Exercise goal —
Output the whole listing below. Keep it exact.

Provided entries —
───
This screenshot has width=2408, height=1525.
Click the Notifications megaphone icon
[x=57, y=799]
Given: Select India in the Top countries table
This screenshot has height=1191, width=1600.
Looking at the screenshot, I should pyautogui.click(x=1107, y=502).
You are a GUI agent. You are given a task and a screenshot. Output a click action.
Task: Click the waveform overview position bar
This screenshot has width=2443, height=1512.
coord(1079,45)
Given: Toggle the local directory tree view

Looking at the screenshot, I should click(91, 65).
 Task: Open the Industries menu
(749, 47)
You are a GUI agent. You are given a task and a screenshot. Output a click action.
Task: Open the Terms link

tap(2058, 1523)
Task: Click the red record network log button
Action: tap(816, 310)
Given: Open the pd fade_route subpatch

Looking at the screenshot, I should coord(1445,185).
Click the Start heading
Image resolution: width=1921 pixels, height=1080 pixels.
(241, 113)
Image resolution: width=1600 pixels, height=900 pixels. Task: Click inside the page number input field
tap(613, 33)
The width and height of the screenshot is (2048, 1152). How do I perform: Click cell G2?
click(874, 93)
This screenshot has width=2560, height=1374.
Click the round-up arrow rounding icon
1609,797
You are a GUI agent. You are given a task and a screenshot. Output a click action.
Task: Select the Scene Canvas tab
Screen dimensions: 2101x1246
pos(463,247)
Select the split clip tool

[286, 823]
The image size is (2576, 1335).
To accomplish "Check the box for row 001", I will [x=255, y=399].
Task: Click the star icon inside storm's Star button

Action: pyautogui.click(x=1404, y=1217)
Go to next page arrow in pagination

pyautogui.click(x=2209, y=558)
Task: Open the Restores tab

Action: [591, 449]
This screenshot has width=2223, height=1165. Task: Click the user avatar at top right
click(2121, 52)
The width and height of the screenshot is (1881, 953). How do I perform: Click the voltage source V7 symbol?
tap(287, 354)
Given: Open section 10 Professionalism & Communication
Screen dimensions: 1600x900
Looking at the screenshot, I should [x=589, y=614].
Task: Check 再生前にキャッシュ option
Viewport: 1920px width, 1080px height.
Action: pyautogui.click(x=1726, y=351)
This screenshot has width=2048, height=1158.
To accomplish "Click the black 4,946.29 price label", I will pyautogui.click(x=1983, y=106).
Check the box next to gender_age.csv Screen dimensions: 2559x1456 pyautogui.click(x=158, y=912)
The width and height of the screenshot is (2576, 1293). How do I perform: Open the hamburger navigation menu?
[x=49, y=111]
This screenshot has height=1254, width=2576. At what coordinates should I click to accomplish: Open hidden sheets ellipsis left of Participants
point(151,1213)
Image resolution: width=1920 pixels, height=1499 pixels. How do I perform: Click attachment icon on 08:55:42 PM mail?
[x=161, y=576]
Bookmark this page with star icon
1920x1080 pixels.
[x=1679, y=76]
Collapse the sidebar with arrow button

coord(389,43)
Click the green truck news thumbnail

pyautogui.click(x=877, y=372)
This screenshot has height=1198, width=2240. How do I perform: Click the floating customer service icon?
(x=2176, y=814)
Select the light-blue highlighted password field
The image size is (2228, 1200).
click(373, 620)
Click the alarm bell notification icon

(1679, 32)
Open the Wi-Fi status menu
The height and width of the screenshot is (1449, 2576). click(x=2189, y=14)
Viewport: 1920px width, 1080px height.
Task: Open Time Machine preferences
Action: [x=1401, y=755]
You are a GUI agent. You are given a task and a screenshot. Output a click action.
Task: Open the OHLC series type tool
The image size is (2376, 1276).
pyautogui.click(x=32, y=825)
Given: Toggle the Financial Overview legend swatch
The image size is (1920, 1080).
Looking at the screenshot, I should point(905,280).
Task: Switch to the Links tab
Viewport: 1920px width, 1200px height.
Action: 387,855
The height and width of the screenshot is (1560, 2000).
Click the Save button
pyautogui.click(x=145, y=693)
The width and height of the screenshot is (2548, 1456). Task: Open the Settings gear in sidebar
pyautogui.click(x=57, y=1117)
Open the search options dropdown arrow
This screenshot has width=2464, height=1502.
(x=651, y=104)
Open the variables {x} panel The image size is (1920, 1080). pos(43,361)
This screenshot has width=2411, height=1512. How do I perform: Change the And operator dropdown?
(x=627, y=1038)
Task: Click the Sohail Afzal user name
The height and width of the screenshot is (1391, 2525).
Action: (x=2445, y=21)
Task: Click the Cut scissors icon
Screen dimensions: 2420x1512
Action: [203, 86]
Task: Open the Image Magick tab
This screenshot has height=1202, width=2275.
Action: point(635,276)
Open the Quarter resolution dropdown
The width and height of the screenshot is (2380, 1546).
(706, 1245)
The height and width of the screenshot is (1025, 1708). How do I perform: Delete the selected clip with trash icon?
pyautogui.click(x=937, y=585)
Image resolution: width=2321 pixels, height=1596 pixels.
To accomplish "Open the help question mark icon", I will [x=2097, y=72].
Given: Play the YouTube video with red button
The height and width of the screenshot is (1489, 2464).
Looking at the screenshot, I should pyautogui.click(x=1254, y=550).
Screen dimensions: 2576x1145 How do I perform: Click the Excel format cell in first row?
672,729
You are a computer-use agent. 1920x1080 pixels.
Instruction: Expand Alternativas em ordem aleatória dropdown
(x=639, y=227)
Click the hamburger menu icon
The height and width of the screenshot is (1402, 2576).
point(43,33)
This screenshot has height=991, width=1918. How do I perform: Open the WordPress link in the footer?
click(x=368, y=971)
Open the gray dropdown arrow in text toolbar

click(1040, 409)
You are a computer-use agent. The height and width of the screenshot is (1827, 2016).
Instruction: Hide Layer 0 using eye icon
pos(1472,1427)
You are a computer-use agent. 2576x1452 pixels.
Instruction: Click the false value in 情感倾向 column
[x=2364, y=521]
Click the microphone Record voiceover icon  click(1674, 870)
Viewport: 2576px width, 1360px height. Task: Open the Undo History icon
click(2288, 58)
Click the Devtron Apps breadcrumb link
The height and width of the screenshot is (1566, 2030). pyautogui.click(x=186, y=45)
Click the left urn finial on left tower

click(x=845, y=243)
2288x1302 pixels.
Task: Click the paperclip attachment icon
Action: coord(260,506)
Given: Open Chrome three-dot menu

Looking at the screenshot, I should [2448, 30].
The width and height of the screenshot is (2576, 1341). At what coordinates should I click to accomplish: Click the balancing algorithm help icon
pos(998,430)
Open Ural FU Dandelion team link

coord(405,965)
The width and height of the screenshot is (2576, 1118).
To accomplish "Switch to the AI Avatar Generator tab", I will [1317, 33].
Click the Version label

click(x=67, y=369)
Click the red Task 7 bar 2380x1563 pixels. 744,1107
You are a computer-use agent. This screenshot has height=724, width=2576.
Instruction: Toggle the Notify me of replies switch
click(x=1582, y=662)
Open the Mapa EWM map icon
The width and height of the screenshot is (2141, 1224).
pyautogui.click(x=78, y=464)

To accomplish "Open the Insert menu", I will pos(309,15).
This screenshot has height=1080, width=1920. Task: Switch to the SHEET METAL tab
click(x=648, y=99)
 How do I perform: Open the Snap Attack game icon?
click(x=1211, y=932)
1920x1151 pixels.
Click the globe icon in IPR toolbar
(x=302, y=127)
───
Answer space —
This screenshot has width=2408, height=1525.
Click the Notifications megaphone icon
[x=57, y=799]
Given: Select India in the Top countries table
This screenshot has height=1191, width=1600.
Looking at the screenshot, I should pyautogui.click(x=1107, y=502).
You are a GUI agent. You are given a task and a screenshot. Output a click action.
Task: Click the waveform overview position bar
This screenshot has width=2443, height=1512.
coord(1079,45)
Given: Toggle the local directory tree view

Looking at the screenshot, I should click(91, 65).
 Task: Open the Industries menu
(749, 47)
You are a GUI agent. You are given a task and a screenshot. Output a click action.
Task: Open the Terms link

tap(2058, 1523)
Task: Click the red record network log button
Action: tap(816, 310)
Given: Open the pd fade_route subpatch

Looking at the screenshot, I should coord(1445,185).
Click the Start heading
Image resolution: width=1921 pixels, height=1080 pixels.
(241, 113)
Image resolution: width=1600 pixels, height=900 pixels. Task: Click inside the page number input field
tap(613, 33)
The width and height of the screenshot is (2048, 1152). How do I perform: Click cell G2?
click(874, 93)
This screenshot has width=2560, height=1374.
Click the round-up arrow rounding icon
1609,797
You are a GUI agent. You are given a task and a screenshot. Output a click action.
Task: Select the Scene Canvas tab
Screen dimensions: 2101x1246
pos(463,247)
Select the split clip tool

[286, 823]
The image size is (2576, 1335).
To accomplish "Check the box for row 001", I will [x=255, y=399].
Task: Click the star icon inside storm's Star button

Action: pyautogui.click(x=1404, y=1217)
Go to next page arrow in pagination

pyautogui.click(x=2209, y=558)
Task: Open the Restores tab

Action: [591, 449]
This screenshot has width=2223, height=1165. Task: Click the user avatar at top right
click(2121, 52)
The width and height of the screenshot is (1881, 953). How do I perform: Click the voltage source V7 symbol?
tap(287, 354)
Given: Open section 10 Professionalism & Communication
Screen dimensions: 1600x900
Looking at the screenshot, I should [x=589, y=614].
Task: Check 再生前にキャッシュ option
Viewport: 1920px width, 1080px height.
Action: pyautogui.click(x=1726, y=351)
This screenshot has width=2048, height=1158.
To accomplish "Click the black 4,946.29 price label", I will pyautogui.click(x=1983, y=106).
Check the box next to gender_age.csv Screen dimensions: 2559x1456 pyautogui.click(x=158, y=912)
The width and height of the screenshot is (2576, 1293). How do I perform: Open the hamburger navigation menu?
[x=49, y=111]
This screenshot has height=1254, width=2576. At what coordinates should I click to accomplish: Open hidden sheets ellipsis left of Participants
point(151,1213)
Image resolution: width=1920 pixels, height=1499 pixels. How do I perform: Click attachment icon on 08:55:42 PM mail?
[x=161, y=576]
Bookmark this page with star icon
1920x1080 pixels.
[x=1679, y=76]
Collapse the sidebar with arrow button

coord(389,43)
Click the green truck news thumbnail

pyautogui.click(x=877, y=372)
This screenshot has height=1198, width=2240. How do I perform: Click the floating customer service icon?
(x=2176, y=814)
Select the light-blue highlighted password field
The image size is (2228, 1200).
click(373, 620)
Click the alarm bell notification icon

(1679, 32)
Open the Wi-Fi status menu
The height and width of the screenshot is (1449, 2576). click(x=2189, y=14)
Viewport: 1920px width, 1080px height.
Task: Open Time Machine preferences
Action: [x=1401, y=755]
You are a GUI agent. You are given a task and a screenshot. Output a click action.
Task: Open the OHLC series type tool
The image size is (2376, 1276).
pyautogui.click(x=32, y=825)
Given: Toggle the Financial Overview legend swatch
The image size is (1920, 1080).
Looking at the screenshot, I should point(905,280).
Task: Switch to the Links tab
Viewport: 1920px width, 1200px height.
Action: 387,855
The height and width of the screenshot is (1560, 2000).
Click the Save button
pyautogui.click(x=145, y=693)
The width and height of the screenshot is (2548, 1456). Task: Open the Settings gear in sidebar
pyautogui.click(x=57, y=1117)
Open the search options dropdown arrow
This screenshot has width=2464, height=1502.
(x=651, y=104)
Open the variables {x} panel The image size is (1920, 1080). pos(43,361)
This screenshot has width=2411, height=1512. How do I perform: Change the And operator dropdown?
(x=627, y=1038)
Task: Click the Sohail Afzal user name
The height and width of the screenshot is (1391, 2525).
Action: (x=2445, y=21)
Task: Click the Cut scissors icon
Screen dimensions: 2420x1512
Action: [203, 86]
Task: Open the Image Magick tab
This screenshot has height=1202, width=2275.
Action: point(635,276)
Open the Quarter resolution dropdown
The width and height of the screenshot is (2380, 1546).
(706, 1245)
The height and width of the screenshot is (1025, 1708). How do I perform: Delete the selected clip with trash icon?
pyautogui.click(x=937, y=585)
Image resolution: width=2321 pixels, height=1596 pixels.
To accomplish "Open the help question mark icon", I will [x=2097, y=72].
Given: Play the YouTube video with red button
The height and width of the screenshot is (1489, 2464).
Looking at the screenshot, I should pyautogui.click(x=1254, y=550).
Screen dimensions: 2576x1145 How do I perform: Click the Excel format cell in first row?
672,729
You are a computer-use agent. 1920x1080 pixels.
Instruction: Expand Alternativas em ordem aleatória dropdown
(x=639, y=227)
Click the hamburger menu icon
The height and width of the screenshot is (1402, 2576).
point(43,33)
This screenshot has height=991, width=1918. How do I perform: Open the WordPress link in the footer?
click(x=368, y=971)
Open the gray dropdown arrow in text toolbar

click(1040, 409)
You are a computer-use agent. The height and width of the screenshot is (1827, 2016).
Instruction: Hide Layer 0 using eye icon
pos(1472,1427)
You are a computer-use agent. 2576x1452 pixels.
Instruction: Click the false value in 情感倾向 column
[x=2364, y=521]
Click the microphone Record voiceover icon  click(1674, 870)
Viewport: 2576px width, 1360px height. Task: Open the Undo History icon
click(2288, 58)
Click the Devtron Apps breadcrumb link
The height and width of the screenshot is (1566, 2030). pyautogui.click(x=186, y=45)
Click the left urn finial on left tower

click(x=845, y=243)
2288x1302 pixels.
Task: Click the paperclip attachment icon
Action: coord(260,506)
Given: Open Chrome three-dot menu

Looking at the screenshot, I should [2448, 30].
The width and height of the screenshot is (2576, 1341). At what coordinates should I click to accomplish: Click the balancing algorithm help icon
pos(998,430)
Open Ural FU Dandelion team link

coord(405,965)
The width and height of the screenshot is (2576, 1118).
To accomplish "Switch to the AI Avatar Generator tab", I will [1317, 33].
Click the Version label

click(x=67, y=369)
Click the red Task 7 bar 2380x1563 pixels. 744,1107
You are a computer-use agent. This screenshot has height=724, width=2576.
Instruction: Toggle the Notify me of replies switch
click(x=1582, y=662)
Open the Mapa EWM map icon
The width and height of the screenshot is (2141, 1224).
pyautogui.click(x=78, y=464)

To accomplish "Open the Insert menu", I will pos(309,15).
This screenshot has height=1080, width=1920. Task: Switch to the SHEET METAL tab
click(x=648, y=99)
 How do I perform: Open the Snap Attack game icon?
click(x=1211, y=932)
1920x1151 pixels.
Click the globe icon in IPR toolbar
(x=302, y=127)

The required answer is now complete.